本文:

^^^^^^^^^^^^^^^^

2000年9月版

‐ 民間主導の年率2%台の回復 ‐

【民間の本年度成長見通しは2%台に上方修正】
4〜6月期の実質GDPは、1ヵ月前にこのホームページの「月例景気見通し」(2000年8月版)で予想した通り、プラス成長(1.0%、年率4.2%)となった。内容も予測通りで、これまで回復を支えていた民間設備投資と純輸出がマイナスになったものの、個人消費がプラスとなって全体がプラス成長になっている。但し、公共投資については、横這いか若干の増加に転じると予測していたが、3四半期連続減少のあとだけに、かなり大幅な反動増加(+13.6%)となった。以上の動きは図表1を参照されたい。
4〜6月期の実質GDPの水準は、99年度の平均に対して、早くも+1.9%の増加となっている。2000年度政府見通しの+1.0%は異常に低いことが今や明らかである。民間の調査機関の見通しは一斉に2%台に上方修正されており、平均は2.2%程度である。中には3%の見通しもある。私はかねてより2.0〜2.5%の見通しを述べていたので、ここで修正する積りはない。
政府・自民党は、成長見通しの上方修正に伴なう税収見積もりの増加分を、本年度補正予算の財源に使おうと目論んでいる。


【鉱工業生産は4〜6月期、7〜9月期と年率7%程度で上昇】

7月の鉱工業生産は前月比−0.7%となったが、図表2に見られるように水準としてはかなり高く4〜6月期平均比で+0.7%である。8月と9月の生産が予測指数通りになると仮定すると、7〜9月期は前期比+2.1%と5四半期連続の増加となり、しかも上昇率は本年に入って加速している(1〜3月期+0.8%、4〜6月期+1.7%、7〜9月期+2.1%)。

^^^^^^^^^^^^^^^^

提供資料:
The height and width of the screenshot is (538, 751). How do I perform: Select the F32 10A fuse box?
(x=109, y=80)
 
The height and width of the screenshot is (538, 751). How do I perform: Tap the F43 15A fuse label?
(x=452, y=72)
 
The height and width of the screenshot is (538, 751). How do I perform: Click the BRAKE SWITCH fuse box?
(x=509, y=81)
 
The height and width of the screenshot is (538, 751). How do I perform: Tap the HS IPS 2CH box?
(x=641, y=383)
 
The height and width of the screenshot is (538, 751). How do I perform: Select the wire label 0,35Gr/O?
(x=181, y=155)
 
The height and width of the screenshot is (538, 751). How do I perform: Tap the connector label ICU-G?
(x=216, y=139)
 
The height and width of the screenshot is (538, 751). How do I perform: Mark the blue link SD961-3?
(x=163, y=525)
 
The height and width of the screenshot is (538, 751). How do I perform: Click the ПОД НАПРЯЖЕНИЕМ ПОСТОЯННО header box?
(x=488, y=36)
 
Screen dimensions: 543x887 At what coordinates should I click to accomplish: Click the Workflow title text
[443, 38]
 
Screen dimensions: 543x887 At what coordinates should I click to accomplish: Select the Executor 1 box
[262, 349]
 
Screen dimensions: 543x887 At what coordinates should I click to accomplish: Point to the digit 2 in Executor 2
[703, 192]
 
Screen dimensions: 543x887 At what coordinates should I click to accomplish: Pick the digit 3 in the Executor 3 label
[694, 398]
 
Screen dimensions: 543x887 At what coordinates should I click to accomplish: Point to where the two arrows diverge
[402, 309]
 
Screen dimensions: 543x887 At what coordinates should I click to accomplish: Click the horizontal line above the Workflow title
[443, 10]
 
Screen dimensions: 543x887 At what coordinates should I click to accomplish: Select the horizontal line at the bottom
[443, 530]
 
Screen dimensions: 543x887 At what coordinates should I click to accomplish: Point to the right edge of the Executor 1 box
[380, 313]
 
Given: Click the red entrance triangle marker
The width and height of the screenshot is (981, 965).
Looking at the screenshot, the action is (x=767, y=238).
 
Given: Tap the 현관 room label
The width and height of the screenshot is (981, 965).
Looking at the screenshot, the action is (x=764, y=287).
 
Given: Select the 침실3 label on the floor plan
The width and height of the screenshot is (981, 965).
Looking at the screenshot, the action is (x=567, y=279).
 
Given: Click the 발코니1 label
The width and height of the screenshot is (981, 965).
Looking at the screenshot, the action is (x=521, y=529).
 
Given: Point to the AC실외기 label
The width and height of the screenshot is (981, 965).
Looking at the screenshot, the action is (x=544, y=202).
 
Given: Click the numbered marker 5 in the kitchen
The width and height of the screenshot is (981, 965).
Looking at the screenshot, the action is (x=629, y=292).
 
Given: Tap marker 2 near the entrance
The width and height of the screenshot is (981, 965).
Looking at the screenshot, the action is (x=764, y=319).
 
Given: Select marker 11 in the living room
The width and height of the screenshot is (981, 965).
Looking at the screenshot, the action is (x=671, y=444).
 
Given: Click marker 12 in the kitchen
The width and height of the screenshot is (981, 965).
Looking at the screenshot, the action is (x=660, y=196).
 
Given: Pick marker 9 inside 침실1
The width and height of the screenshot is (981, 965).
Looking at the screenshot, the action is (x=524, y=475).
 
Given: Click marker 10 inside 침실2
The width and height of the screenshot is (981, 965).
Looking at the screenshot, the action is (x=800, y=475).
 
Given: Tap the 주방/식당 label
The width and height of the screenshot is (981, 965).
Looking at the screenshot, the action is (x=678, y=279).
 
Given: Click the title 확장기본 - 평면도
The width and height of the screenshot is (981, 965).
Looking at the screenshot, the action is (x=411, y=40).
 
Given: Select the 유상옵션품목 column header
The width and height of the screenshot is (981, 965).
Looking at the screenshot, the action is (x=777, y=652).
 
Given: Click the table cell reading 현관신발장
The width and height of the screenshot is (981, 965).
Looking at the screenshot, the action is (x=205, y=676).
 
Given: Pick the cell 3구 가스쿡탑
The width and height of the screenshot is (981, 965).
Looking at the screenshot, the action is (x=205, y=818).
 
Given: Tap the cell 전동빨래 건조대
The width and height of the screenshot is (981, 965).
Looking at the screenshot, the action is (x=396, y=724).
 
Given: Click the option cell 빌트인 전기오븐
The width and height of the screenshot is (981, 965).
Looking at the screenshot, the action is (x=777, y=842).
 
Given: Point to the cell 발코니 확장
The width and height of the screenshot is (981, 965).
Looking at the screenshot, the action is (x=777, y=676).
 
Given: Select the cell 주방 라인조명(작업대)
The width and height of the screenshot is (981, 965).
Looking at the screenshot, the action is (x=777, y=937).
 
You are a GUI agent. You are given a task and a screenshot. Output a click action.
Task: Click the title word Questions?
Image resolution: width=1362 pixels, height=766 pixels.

^^^^^^^^^^^^^^^^

作業指示:
A. 景気見通しの文章から、「4〜6月期の実質GDPの水準」を含む語句で始まり「べていたので、ここで修正する積りはない。」で終わる部分を、一字も変えずに書き写してください。
B. 景気見通しの文章によると、4〜6月期の公共投資はどれだけ増加しましたか。
C. 景気見通しの文章で「4〜6月期の実質GDPの水準は」で始まる段落を、主な事実を残したまま箇条書きに短くまとめてください。

解答:
A.
4〜6月期の実質GDPの水準は、99年度の平均に対して、早くも+1.9%の増加となっている。2000年度政府見通しの+1.0%は異常に低いことが今や明らかである。民間の調査機関の見通しは一斉に2%台に上方修正されており、平均は2.2%程度である。中には3%の見通しもある。私はかねてより2.0〜2.5%の見通しを述べていたので、ここで修正する積りはない。

B. +13.6%の増加です。

C.
- 4〜6月期の実質GDPの水準は、99年度の平均に比べて+1.9%増加している。
- 2000年度の政府見通しである+1.0%は、異常に低い。
- 民間調査機関の見通しは一斉に2%台へ上方修正され、平均は2.2%程度である。3%の見通しもある。
- 筆者は以前から2.0〜2.5%の見通しを述べており、これを修正するつもりはない。